2) If $11|S(n)$ then the sum of the even positioned digits plus the sum of the odd positions digits are either equal, or off by a multiple of $11$.
So if $S_e$ the sum of the even positioned digits and $S_o$ is the sum of the odd positioned digits.
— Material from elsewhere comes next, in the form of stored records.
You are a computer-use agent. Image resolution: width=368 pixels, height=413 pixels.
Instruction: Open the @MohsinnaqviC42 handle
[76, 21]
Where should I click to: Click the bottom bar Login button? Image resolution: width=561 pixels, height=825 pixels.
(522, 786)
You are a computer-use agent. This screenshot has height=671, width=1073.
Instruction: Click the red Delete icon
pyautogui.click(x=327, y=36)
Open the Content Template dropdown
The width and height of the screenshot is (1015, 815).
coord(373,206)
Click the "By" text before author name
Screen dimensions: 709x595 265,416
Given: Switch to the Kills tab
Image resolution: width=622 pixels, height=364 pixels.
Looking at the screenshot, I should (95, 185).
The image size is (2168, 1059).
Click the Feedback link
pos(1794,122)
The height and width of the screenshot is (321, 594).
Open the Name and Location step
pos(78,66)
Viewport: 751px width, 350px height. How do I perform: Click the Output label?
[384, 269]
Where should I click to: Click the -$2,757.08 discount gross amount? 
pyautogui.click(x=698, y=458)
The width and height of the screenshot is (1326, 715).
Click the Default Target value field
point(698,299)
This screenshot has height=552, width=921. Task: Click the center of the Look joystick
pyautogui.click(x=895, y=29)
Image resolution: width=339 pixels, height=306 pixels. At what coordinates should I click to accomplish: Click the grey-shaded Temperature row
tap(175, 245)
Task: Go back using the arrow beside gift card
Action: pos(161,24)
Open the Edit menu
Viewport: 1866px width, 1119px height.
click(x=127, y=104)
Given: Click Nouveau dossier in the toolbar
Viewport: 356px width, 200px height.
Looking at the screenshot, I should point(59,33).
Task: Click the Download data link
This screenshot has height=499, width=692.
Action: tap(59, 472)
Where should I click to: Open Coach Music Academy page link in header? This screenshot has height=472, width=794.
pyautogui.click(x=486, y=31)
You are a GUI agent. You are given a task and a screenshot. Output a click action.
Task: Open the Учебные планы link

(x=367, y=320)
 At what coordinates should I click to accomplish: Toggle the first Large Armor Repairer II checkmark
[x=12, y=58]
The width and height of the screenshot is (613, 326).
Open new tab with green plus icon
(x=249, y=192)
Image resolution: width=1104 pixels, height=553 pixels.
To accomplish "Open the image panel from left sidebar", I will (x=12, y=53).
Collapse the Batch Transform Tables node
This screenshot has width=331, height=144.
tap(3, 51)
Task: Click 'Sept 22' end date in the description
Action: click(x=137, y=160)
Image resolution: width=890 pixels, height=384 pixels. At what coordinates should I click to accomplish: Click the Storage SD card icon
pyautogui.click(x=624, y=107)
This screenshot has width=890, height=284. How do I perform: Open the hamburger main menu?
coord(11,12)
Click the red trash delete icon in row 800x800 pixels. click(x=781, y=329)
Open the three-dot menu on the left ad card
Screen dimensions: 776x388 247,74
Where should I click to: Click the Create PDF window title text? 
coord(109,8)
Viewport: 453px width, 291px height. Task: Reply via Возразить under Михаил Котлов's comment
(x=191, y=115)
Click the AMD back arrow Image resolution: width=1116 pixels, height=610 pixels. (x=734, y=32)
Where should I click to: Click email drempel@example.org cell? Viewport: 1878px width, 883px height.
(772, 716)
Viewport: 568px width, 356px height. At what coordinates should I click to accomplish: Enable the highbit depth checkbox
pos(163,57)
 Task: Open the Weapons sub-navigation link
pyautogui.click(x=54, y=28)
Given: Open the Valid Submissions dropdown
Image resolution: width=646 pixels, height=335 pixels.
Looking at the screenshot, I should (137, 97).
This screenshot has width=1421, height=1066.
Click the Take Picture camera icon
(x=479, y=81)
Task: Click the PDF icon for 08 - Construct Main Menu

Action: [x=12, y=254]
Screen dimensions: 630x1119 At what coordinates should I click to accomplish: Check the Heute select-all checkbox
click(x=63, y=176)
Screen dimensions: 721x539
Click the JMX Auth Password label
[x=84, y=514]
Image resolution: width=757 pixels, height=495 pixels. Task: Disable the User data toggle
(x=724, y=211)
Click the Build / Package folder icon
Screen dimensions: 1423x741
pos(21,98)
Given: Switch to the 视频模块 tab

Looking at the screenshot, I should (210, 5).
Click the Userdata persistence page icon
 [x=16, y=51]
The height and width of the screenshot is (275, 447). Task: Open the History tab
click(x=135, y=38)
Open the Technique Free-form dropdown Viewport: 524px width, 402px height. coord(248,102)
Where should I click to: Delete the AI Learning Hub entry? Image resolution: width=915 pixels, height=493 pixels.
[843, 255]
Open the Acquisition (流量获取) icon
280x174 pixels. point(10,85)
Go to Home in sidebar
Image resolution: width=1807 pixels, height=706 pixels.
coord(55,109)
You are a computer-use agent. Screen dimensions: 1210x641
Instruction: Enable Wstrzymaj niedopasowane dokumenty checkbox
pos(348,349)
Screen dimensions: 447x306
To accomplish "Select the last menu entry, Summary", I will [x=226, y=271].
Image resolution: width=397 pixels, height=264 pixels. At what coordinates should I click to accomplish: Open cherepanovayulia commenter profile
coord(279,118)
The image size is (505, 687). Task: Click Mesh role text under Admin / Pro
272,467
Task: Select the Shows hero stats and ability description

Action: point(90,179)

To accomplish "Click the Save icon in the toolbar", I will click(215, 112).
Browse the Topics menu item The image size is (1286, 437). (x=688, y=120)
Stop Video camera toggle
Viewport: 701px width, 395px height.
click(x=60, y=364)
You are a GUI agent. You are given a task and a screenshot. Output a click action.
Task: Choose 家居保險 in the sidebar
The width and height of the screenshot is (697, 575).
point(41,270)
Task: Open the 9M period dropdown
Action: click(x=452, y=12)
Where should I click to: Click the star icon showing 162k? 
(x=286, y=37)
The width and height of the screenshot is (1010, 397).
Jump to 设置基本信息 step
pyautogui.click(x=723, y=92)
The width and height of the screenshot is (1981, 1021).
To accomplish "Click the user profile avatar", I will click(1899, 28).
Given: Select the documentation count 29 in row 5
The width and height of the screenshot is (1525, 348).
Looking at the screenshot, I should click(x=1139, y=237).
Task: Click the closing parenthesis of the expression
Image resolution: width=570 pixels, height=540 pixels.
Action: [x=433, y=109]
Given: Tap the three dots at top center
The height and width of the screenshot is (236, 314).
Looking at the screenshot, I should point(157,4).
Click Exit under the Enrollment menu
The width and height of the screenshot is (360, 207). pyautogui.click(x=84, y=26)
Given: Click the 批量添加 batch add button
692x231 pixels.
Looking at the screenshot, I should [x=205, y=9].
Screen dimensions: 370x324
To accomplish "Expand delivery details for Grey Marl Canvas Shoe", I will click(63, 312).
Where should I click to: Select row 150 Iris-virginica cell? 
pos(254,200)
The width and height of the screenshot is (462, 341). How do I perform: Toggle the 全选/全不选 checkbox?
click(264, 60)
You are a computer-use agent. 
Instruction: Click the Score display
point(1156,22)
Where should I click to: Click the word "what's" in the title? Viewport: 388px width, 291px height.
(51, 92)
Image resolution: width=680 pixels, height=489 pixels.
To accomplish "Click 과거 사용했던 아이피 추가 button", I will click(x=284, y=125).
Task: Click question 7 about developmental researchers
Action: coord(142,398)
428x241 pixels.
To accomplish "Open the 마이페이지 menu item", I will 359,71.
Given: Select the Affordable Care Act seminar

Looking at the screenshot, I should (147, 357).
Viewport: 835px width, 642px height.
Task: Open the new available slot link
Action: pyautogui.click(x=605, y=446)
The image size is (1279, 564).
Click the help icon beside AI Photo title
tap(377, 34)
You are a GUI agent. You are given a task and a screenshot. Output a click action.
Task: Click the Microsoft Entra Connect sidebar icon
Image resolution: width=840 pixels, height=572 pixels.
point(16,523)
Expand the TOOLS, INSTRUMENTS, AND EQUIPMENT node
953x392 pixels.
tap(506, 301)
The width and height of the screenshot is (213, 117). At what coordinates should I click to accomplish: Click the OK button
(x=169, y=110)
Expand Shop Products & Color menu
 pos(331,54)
Then $S(n) = S_o + S_e = \begin{cases}2S_o &\text{if } S_o = S_e \\ 2S_o +11k &\text{if } S_e = S_o + 11k\text{ for some }k \ge 1 \\ 2S_e + 11k &\text{if } S_o = S_e + 11k\text{ for some }k \ge 1\end{cases}$
So either $S(n)$ is even. Or $S(n) \ge 11$ And $S(n) = 9,18,27,....$ so $S(n) \ge 18$.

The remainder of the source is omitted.